In 1989, Noranda Exploration Company conducted a program of soil sampling, mapping and diamond drilling on their Blackhawk property (Assessment Report 19501). Soil geochemistry identified an anomalous zone centred on the showing and a number of lesser anomalies throughout the grid. The sparse occurrence of outcrop found on the property limited the amount of information obtained by geologic mapping. Two diamond drill holes were completed to test the main showing. The results from the drilling proved disappointing, the veins appear to pinch out below the surface, and along strike, geochemical results from the core yielded very low values.
In 2006, Skygold Ventures Ltd conducted heavy mineral sampling throughout their large Manson Creek (MC) property. Two samples were collected from the north-flowing drainage east of the Blackhawk prospect. The sample at its mouth yielded strongly anomalous gold (Assessment Report 29274).
In 2007, Skygold conducted soil sampling over a large area of grid lines that extended south from Manson Creek covering Skelton and Lost creeks and further south over the upper reaches of a tributary of Boulder Creek (just west of the Blackjack Mountain occurrence (093N 148). The grid extended to the east over an unnamed north-flowing tributary creek of Manson River, just east of the Black Hawk prospect (Assessment Report 29898).

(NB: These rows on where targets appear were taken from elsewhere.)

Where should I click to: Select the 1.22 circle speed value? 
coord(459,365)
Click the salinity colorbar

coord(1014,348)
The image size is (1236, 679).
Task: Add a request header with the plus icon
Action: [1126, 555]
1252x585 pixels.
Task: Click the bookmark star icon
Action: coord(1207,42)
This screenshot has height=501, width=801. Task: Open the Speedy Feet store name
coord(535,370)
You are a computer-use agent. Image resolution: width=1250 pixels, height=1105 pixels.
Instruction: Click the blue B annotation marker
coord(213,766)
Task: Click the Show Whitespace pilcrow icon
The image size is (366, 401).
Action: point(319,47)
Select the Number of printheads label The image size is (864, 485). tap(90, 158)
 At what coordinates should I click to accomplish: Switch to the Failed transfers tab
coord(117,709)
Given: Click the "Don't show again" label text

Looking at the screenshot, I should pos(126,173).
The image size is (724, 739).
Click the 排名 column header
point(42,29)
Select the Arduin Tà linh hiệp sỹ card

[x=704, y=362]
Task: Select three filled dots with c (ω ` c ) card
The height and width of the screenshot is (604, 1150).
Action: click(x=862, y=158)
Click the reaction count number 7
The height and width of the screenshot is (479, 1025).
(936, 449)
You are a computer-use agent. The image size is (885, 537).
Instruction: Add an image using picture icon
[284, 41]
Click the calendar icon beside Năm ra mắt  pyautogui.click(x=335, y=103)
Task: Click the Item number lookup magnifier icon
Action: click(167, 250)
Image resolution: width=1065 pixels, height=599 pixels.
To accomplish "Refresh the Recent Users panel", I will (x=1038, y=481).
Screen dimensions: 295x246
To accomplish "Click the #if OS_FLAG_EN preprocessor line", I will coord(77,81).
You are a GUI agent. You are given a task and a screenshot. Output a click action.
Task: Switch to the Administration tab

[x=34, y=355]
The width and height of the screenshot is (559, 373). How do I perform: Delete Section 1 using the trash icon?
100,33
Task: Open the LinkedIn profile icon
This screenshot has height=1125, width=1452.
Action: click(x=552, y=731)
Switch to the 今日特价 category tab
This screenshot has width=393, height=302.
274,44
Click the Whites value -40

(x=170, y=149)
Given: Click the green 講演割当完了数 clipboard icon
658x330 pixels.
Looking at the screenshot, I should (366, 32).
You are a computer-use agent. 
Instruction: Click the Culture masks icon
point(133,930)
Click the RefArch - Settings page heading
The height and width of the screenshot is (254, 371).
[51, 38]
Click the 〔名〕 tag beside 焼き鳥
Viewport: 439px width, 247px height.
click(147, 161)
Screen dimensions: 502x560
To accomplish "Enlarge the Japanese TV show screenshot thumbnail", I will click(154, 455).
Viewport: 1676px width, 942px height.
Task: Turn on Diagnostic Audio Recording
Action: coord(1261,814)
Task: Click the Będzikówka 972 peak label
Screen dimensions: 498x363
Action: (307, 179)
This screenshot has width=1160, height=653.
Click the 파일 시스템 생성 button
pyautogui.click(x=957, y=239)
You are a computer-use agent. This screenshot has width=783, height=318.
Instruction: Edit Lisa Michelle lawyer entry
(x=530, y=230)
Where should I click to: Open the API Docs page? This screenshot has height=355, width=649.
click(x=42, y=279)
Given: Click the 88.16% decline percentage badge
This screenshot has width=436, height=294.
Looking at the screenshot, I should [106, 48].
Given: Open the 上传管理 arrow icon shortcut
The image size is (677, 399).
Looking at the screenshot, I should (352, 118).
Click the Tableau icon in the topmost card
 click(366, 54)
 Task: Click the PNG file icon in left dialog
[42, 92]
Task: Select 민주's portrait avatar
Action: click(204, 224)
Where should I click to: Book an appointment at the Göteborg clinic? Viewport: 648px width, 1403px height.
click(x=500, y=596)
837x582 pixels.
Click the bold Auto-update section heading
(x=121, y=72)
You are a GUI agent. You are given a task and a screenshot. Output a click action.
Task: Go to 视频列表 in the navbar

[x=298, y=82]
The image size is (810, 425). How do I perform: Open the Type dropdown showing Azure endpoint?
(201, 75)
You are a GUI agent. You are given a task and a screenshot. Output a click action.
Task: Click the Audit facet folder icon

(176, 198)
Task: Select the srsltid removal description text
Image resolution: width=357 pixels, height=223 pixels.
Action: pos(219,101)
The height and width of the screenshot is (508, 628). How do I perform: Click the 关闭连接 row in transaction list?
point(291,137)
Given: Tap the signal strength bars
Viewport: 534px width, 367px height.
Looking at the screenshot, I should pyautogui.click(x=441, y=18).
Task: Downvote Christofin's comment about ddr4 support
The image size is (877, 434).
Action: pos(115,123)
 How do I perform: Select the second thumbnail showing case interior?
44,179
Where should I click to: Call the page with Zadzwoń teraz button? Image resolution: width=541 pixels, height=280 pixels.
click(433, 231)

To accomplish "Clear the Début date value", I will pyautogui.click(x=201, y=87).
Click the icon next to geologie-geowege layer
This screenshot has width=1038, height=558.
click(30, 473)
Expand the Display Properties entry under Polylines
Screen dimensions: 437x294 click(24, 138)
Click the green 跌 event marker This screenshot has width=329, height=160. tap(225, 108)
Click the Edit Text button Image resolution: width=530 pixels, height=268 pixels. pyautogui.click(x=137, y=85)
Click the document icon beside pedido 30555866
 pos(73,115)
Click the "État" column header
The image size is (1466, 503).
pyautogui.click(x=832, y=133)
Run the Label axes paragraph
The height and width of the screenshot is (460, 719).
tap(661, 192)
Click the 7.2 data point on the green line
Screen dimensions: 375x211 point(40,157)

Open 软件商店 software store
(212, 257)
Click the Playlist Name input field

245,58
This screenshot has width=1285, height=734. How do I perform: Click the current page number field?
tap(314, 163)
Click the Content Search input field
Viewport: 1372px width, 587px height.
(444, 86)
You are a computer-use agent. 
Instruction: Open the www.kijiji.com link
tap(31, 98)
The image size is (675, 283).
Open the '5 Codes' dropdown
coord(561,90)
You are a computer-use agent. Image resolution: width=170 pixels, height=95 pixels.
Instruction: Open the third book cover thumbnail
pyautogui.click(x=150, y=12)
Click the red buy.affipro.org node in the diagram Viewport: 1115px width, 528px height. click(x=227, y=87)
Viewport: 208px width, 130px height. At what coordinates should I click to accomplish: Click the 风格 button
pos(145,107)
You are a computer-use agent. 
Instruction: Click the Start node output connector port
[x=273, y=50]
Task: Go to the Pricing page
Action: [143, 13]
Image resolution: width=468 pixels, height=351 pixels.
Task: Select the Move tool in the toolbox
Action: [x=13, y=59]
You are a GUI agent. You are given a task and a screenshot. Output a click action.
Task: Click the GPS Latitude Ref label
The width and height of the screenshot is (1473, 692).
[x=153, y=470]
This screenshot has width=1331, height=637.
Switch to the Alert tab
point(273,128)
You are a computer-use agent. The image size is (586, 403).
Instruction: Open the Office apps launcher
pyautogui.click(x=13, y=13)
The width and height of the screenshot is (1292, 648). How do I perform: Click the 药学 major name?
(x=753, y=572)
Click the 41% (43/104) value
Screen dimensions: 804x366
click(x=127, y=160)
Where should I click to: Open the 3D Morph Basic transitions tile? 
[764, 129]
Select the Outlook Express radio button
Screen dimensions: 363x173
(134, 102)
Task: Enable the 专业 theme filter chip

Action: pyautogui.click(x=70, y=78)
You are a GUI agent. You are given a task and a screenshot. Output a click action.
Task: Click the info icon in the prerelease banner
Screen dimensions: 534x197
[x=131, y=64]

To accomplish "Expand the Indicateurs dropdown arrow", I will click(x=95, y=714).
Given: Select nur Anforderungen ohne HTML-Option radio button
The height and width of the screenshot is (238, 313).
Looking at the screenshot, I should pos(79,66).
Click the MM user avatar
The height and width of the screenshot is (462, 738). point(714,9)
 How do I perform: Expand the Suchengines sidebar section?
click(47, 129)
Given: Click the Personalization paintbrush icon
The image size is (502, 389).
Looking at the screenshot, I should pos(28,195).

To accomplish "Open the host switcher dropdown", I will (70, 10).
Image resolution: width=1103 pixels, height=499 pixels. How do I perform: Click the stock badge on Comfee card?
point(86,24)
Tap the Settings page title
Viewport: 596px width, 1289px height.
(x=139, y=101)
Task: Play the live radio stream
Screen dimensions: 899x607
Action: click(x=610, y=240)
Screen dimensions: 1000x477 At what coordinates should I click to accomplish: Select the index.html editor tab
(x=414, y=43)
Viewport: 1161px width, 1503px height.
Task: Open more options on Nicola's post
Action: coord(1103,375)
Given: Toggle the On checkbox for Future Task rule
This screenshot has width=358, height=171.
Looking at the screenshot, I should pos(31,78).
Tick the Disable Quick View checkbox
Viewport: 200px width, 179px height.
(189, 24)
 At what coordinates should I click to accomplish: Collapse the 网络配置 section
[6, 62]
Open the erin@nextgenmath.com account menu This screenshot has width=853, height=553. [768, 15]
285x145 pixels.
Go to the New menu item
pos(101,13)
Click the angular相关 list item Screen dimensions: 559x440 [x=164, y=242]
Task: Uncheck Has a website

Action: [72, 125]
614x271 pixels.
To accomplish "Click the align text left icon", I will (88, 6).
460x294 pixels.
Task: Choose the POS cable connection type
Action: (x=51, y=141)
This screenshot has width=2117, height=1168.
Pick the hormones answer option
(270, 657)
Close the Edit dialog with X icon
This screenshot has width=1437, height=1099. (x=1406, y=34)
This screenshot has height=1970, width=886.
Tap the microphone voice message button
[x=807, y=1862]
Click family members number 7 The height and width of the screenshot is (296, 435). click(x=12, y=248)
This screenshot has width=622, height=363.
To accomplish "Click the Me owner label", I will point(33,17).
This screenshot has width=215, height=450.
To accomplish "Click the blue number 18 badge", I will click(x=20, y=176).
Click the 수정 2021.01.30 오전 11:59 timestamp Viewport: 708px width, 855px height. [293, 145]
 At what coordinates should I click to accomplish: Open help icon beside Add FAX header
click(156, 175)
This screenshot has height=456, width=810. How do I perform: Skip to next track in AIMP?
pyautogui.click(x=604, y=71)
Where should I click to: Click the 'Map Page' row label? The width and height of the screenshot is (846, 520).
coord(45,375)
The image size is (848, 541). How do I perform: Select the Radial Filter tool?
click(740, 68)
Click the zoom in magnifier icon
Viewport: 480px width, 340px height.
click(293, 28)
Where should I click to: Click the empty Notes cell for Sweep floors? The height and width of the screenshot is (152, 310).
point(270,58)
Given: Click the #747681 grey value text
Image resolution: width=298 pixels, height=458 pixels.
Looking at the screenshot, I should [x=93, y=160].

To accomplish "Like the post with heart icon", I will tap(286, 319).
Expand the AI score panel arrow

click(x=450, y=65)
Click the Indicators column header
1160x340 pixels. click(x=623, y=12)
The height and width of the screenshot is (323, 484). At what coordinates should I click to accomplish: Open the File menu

In 2008, work completed by Skygold included an eight-hole diamond drilling program in the Kathy prospect area (MINFILE 093N 030), regional reconnaissance rock sampling (160 samples), geological mapping and a geophysical airborne magnetic survey, which consisted of a large helicopter-borne magnetic gradiometer and very low frequency electromagnetic survey over much of their Manson Creek property. The survey, totalling 1580 line-kilometres, was flown in September, 2008 and covered the following MINFILE occurrences: Blackhawk (093N 022), Asp (093N 027), Berthold (093N 028), Kathy (093N 030), Kildare Gulch (093N 057), Lost Creek (093N 060), Manson River (093N 061), Boulder Creek (093N 088), AJM (093N 136), Bold 1 (093N 137), Blackjack Mountain (093N 148) and Bold 2 (093N 197). Of these, Kildare Gulch, Manson River and Boulder Creek are placer deposits. See Assessment Report 30701 for a full report on the aeromagnetic survey.
In 2017, Angel Jade Mines Ltd. carried out a field program with the intention of locating hard-rock sources of placer gold, and to determine if gold and base metal anomalies within the listwanite exposures could be used as a vector to high-grade mineralization. The field program focused on three regions within the Manson Creek area, the Big Bend area near the southern extent of the claim group, the Gary’s Pit area within the eastern extent of the claim group and the Blackjack Creek area within the northern extent of the claim group. Between the three regions, a total of 62 rock samples were collected and assayed. The assays returned no values of economic interest and it was suggested that future exploration would benefit from structural mapping in locating the quartz-vein–hosted coarse gold.
Refer to Kathy (093N 030) for details of the Manson Creek project, of which the Black Hawk prospect was part of in the late 2000s.